[TASK INSTRUCTIONS]:
Copy every line of the entries below exactly, but leave the pictures out.

>> Start EXERCISE INPUTS

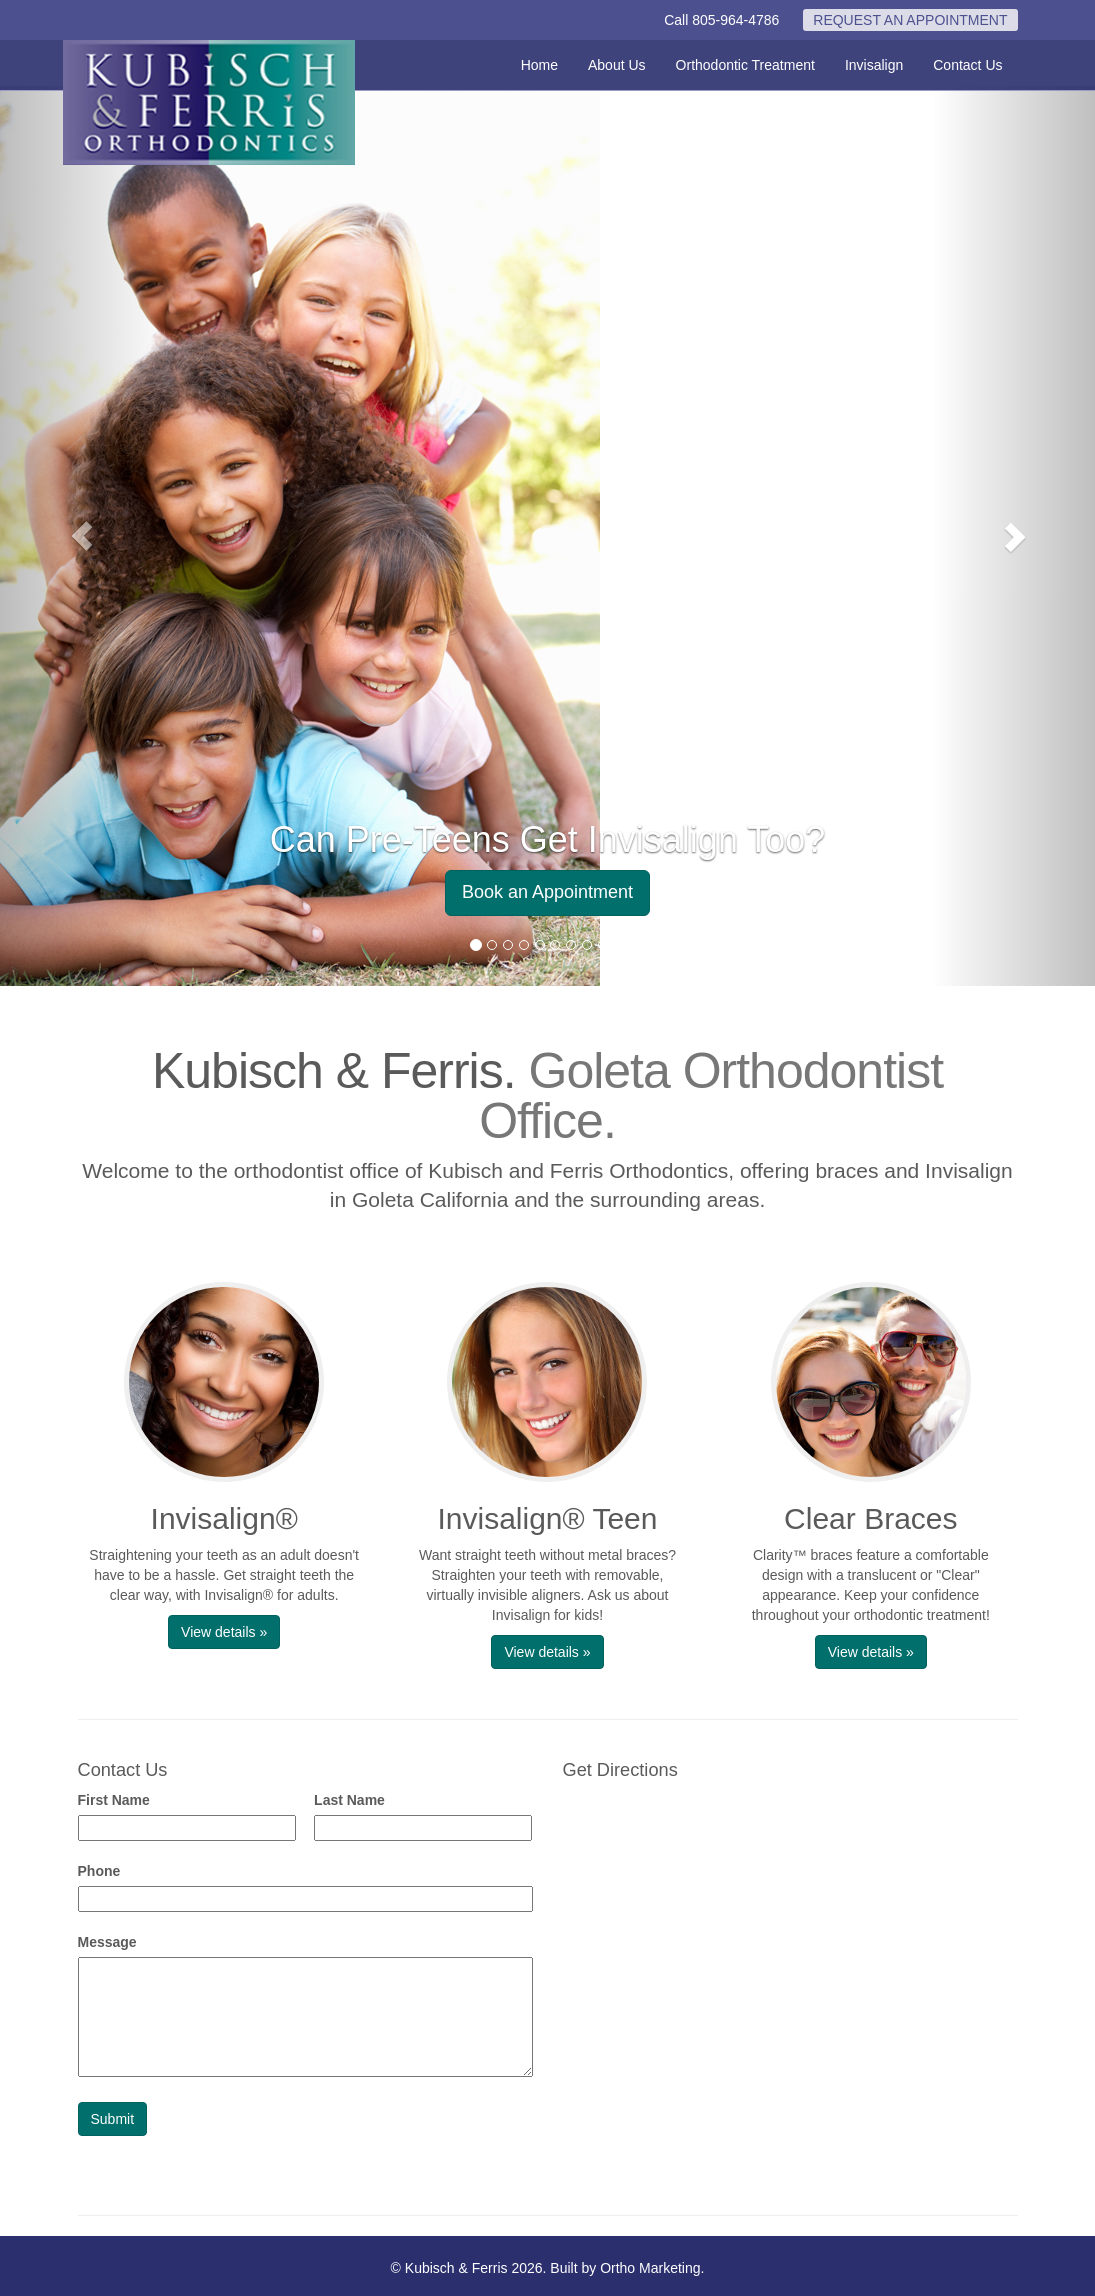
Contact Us (967, 65)
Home (539, 65)
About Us (617, 65)
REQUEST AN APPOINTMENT (910, 20)
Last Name (349, 1800)
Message (107, 1942)
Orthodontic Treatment (745, 65)
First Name (114, 1800)
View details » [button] (224, 1632)
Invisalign (874, 65)
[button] (82, 536)
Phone (99, 1871)
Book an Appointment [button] (547, 892)
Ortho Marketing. (652, 2268)
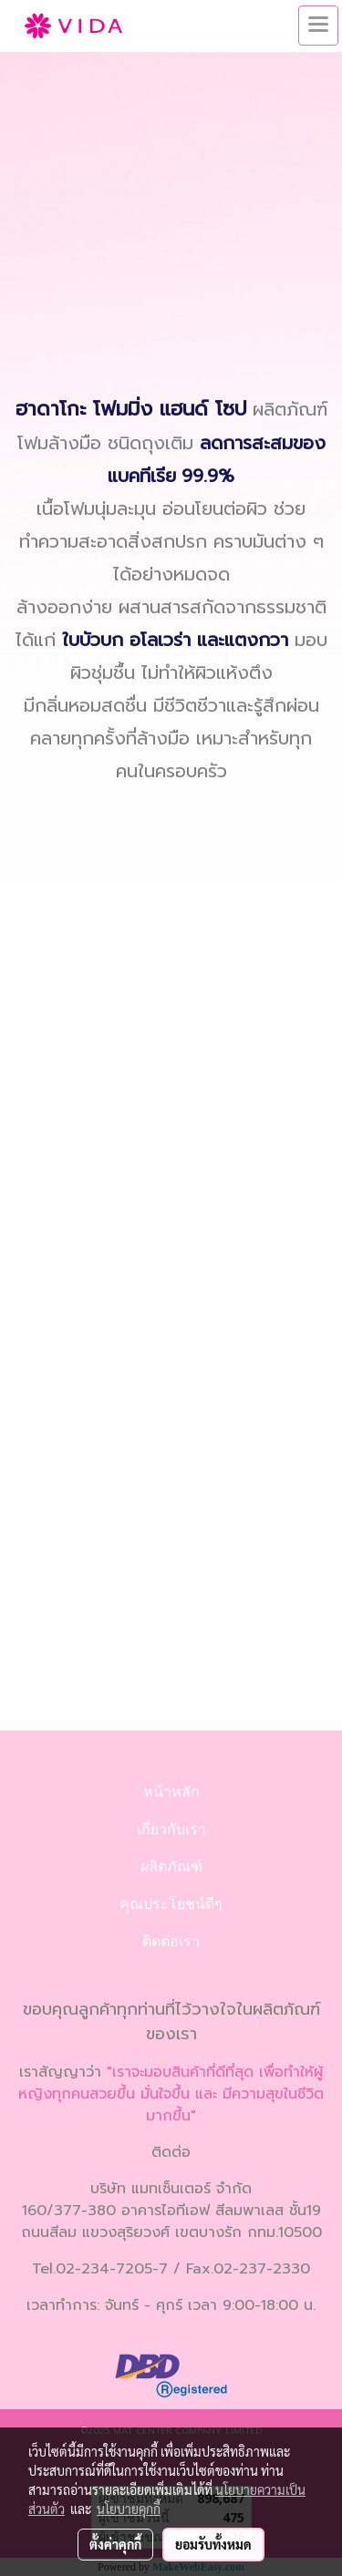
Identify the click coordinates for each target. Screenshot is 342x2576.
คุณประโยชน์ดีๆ (171, 1904)
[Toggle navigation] (318, 25)
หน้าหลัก (171, 1792)
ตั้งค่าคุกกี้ (115, 2544)
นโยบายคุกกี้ (129, 2508)
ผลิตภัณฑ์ (171, 1866)
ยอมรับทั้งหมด (213, 2544)
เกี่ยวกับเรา (171, 1829)
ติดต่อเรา (171, 1941)
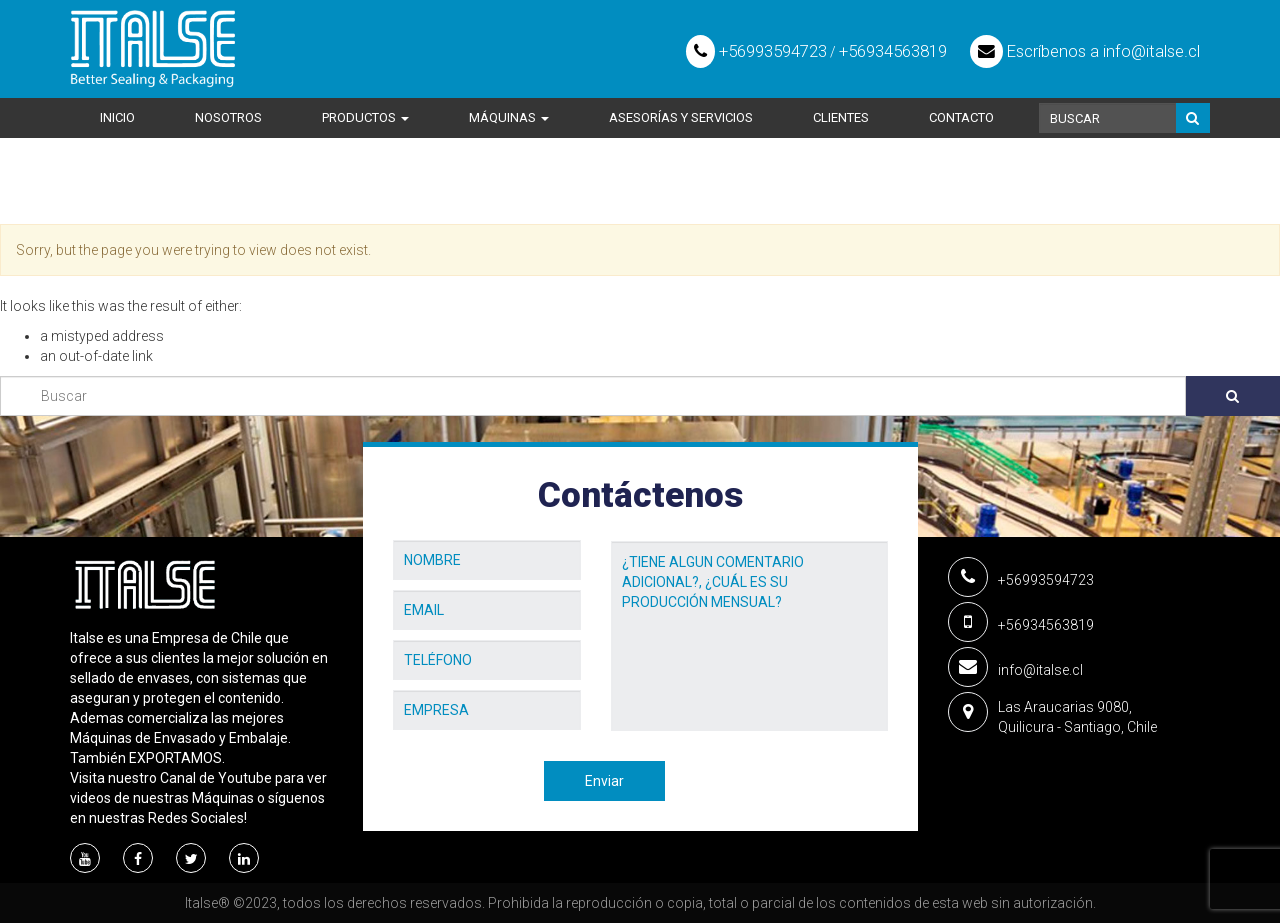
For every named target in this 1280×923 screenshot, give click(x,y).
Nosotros (228, 117)
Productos (365, 117)
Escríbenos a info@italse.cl (1085, 51)
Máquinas (509, 117)
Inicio (117, 117)
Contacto (961, 117)
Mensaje (639, 526)
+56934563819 (893, 51)
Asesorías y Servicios (681, 117)
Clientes (841, 117)
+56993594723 (756, 51)
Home (90, 196)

>> End EXERCISE INPUTS

[CORRECT OUTPUT]:
Contact Us (967, 65)
Home (539, 65)
About Us (617, 65)
REQUEST AN APPOINTMENT (910, 20)
Last Name (349, 1800)
Message (107, 1942)
Orthodontic Treatment (745, 65)
First Name (114, 1800)
View details » [button] (224, 1632)
Invisalign (874, 65)
[button] (82, 536)
Phone (99, 1871)
Book an Appointment [button] (547, 892)
Ortho Marketing. (652, 2268)
Identify the click coordinates for each target. Screenshot is 342x2576.
คุณประโยชน์ดีๆ (171, 1904)
[Toggle navigation] (318, 25)
หน้าหลัก (171, 1792)
ตั้งค่าคุกกี้ (115, 2544)
นโยบายคุกกี้ (129, 2508)
ผลิตภัณฑ์ (171, 1866)
ยอมรับทั้งหมด (213, 2544)
เกี่ยวกับเรา (171, 1829)
ติดต่อเรา (171, 1941)
For every named target in this 1280×923 screenshot, give click(x,y).
Nosotros (228, 117)
Productos (365, 117)
Escríbenos a info@italse.cl (1085, 51)
Máquinas (509, 117)
Inicio (117, 117)
Contacto (961, 117)
Mensaje (639, 526)
+56934563819 (893, 51)
Asesorías y Servicios (681, 117)
Clientes (841, 117)
+56993594723 (756, 51)
Home (90, 196)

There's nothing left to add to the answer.